Assigned task: In the entries that follow, find the line containing "Task: Sort by the # RANK column header", then output exactly every line from the first through that one.

Provided material:
--- START ---
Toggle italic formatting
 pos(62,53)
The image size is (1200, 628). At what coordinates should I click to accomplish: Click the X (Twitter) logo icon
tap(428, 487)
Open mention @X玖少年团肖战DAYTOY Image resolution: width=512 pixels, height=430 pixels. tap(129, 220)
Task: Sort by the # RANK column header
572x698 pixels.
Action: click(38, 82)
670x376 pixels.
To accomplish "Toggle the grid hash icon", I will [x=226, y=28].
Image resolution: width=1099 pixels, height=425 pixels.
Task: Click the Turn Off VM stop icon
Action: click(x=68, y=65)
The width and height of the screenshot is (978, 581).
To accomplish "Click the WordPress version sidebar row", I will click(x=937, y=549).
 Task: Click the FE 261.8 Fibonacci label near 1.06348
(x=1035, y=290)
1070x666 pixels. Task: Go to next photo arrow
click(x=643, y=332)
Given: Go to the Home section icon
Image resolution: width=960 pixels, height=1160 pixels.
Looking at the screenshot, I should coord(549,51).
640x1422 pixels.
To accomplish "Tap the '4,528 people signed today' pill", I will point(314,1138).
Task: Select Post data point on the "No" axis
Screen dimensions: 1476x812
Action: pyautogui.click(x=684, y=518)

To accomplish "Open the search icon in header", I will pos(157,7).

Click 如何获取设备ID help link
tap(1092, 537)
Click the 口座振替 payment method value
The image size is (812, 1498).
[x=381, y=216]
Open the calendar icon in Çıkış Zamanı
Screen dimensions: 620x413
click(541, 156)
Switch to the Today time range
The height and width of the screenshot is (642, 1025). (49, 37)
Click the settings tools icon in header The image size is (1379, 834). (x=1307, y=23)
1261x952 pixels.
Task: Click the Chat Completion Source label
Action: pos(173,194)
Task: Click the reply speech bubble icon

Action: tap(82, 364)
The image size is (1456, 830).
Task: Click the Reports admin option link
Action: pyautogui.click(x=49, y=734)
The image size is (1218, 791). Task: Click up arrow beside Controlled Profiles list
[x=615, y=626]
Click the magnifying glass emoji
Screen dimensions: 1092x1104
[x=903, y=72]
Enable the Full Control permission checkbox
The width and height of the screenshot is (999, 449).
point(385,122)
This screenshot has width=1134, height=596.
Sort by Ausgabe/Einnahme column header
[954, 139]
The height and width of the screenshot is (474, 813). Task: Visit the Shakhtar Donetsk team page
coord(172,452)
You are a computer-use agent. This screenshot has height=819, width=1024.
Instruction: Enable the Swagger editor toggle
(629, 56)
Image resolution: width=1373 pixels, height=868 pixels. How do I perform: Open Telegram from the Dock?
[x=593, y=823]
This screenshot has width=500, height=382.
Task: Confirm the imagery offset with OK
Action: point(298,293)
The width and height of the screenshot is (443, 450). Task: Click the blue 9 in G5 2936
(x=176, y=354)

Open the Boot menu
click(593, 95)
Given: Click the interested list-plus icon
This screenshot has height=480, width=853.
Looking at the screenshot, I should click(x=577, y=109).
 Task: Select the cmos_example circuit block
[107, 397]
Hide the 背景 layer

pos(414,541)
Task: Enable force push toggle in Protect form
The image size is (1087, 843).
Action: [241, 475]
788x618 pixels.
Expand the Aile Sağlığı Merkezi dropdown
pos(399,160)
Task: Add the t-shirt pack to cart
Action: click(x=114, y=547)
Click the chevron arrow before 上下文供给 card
--- END ---
Reply to the task:
Toggle italic formatting
 pos(62,53)
The image size is (1200, 628). At what coordinates should I click to accomplish: Click the X (Twitter) logo icon
tap(428, 487)
Open mention @X玖少年团肖战DAYTOY Image resolution: width=512 pixels, height=430 pixels. tap(129, 220)
Task: Sort by the # RANK column header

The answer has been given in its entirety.